-- begin --

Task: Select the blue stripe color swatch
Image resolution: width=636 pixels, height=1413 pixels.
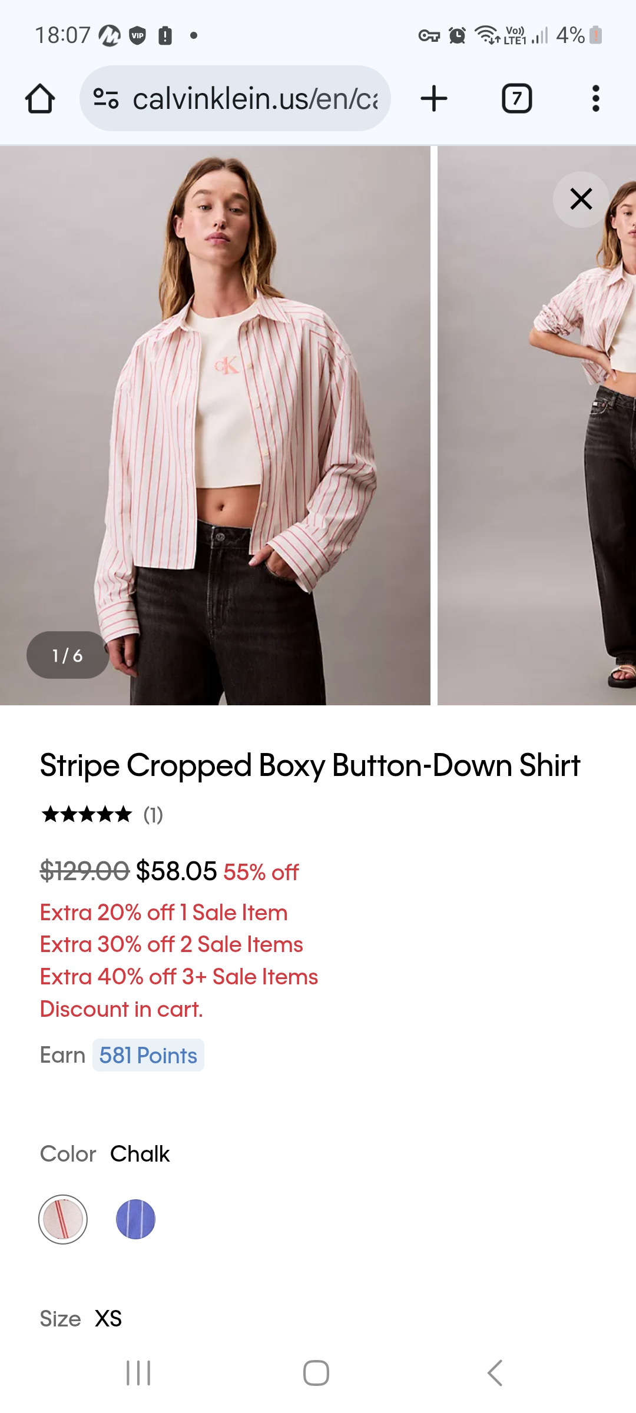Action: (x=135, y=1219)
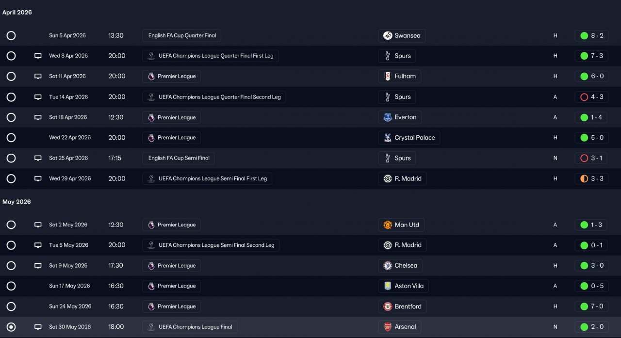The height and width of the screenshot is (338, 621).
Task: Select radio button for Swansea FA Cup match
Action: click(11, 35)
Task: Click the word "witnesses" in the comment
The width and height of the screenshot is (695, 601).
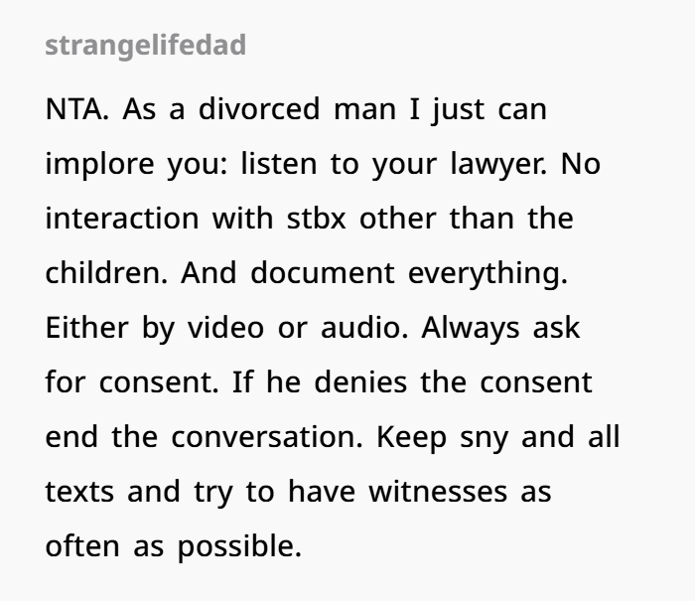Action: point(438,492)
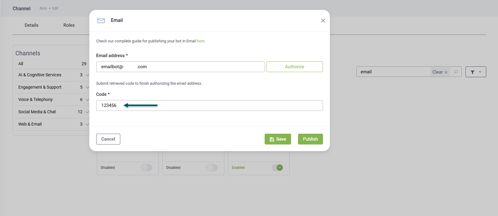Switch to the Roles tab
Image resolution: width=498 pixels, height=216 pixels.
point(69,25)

-- end --
-- begin --

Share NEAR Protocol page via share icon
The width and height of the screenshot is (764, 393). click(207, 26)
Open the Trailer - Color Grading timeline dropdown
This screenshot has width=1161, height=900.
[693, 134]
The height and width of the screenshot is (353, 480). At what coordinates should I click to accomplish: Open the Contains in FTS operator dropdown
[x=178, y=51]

-- end --
-- begin --

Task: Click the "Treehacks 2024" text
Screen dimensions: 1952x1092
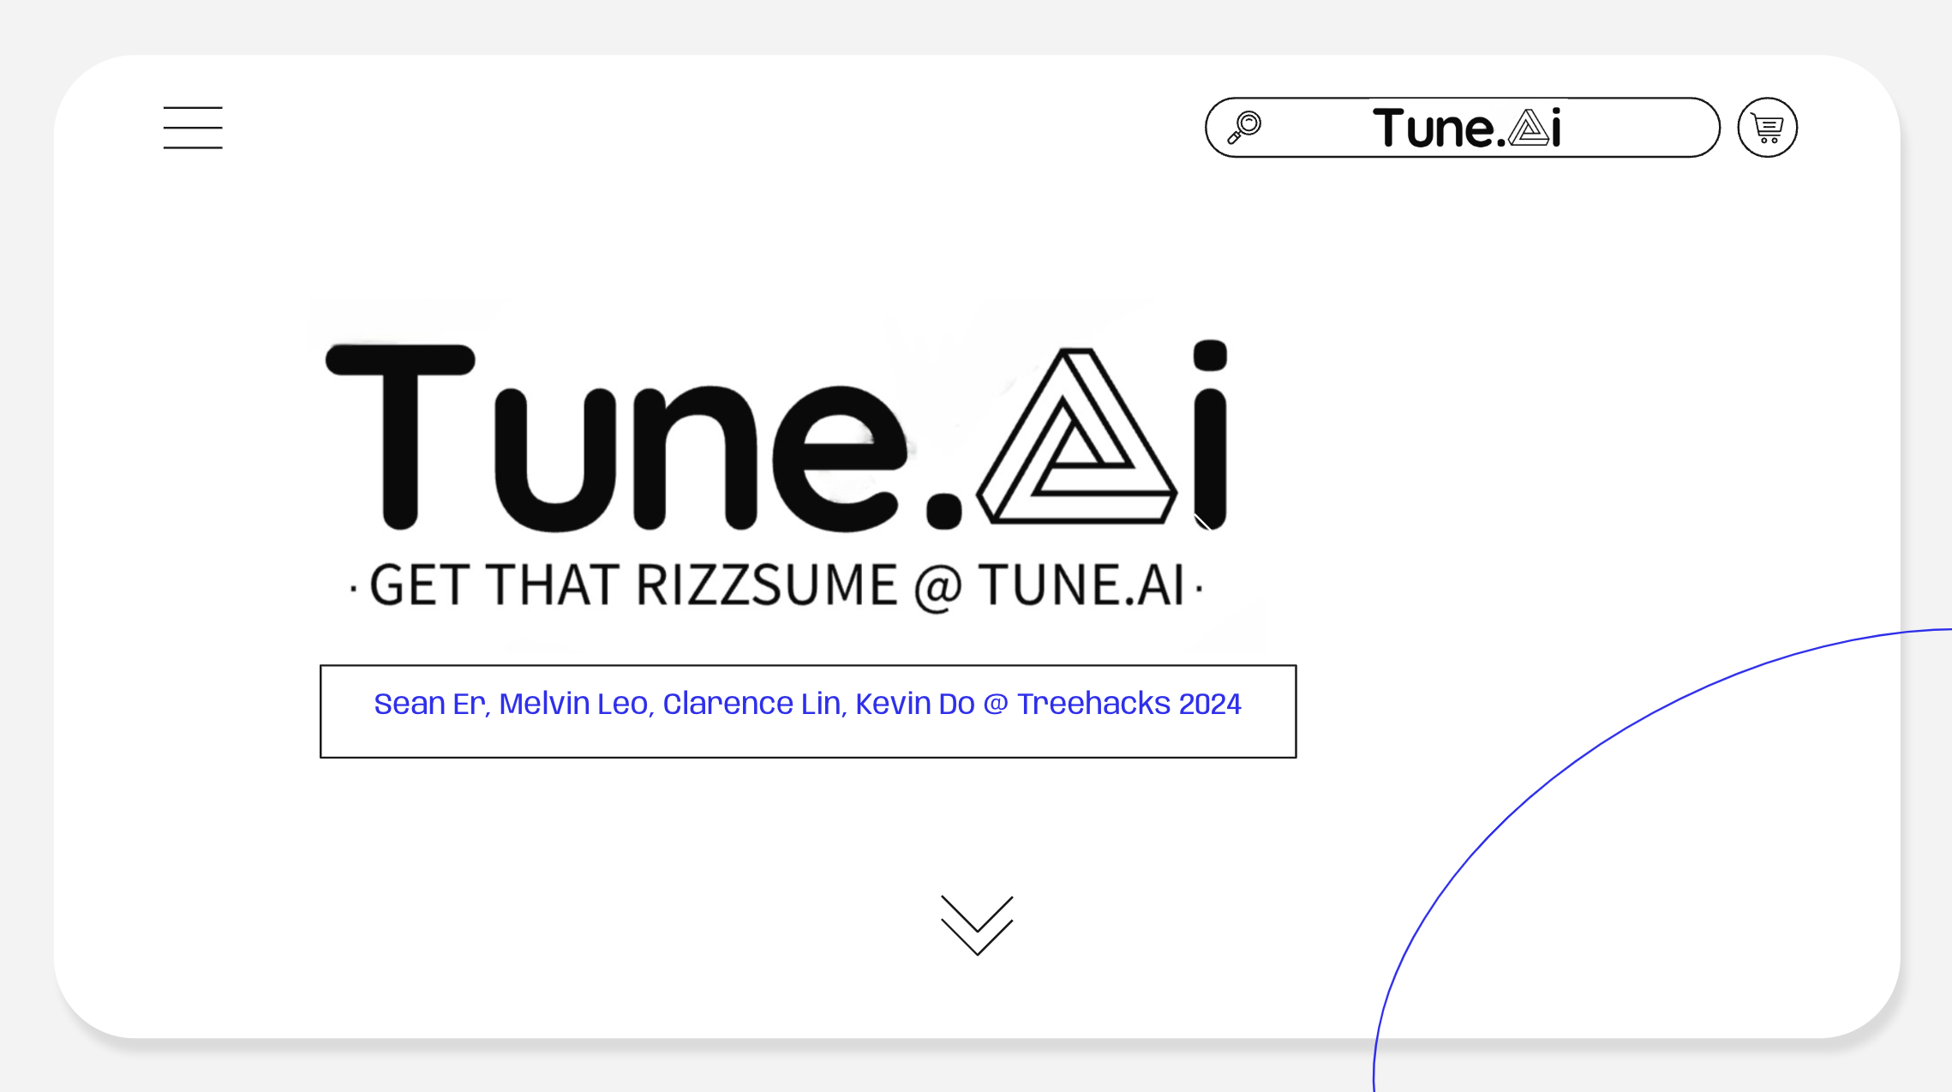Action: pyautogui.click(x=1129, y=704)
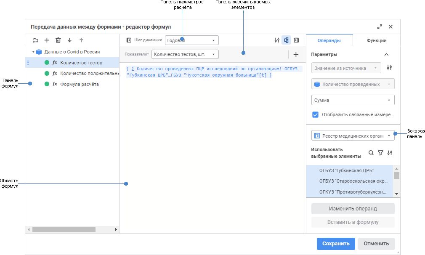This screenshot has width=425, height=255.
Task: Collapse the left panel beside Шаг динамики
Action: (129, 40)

-- end --

**GOAL OF THE EXERCISE:** Can you reproduce the records verbatim, from the line containing "Task: Select the blue stripe color swatch" through the line containing "Action: click(11, 35)", both lines included, without the pictures?

**COMPLETED TASK:**
Task: Select the blue stripe color swatch
Image resolution: width=636 pixels, height=1413 pixels.
Action: (x=135, y=1219)
The height and width of the screenshot is (338, 621).
Task: Select radio button for Swansea FA Cup match
Action: click(11, 35)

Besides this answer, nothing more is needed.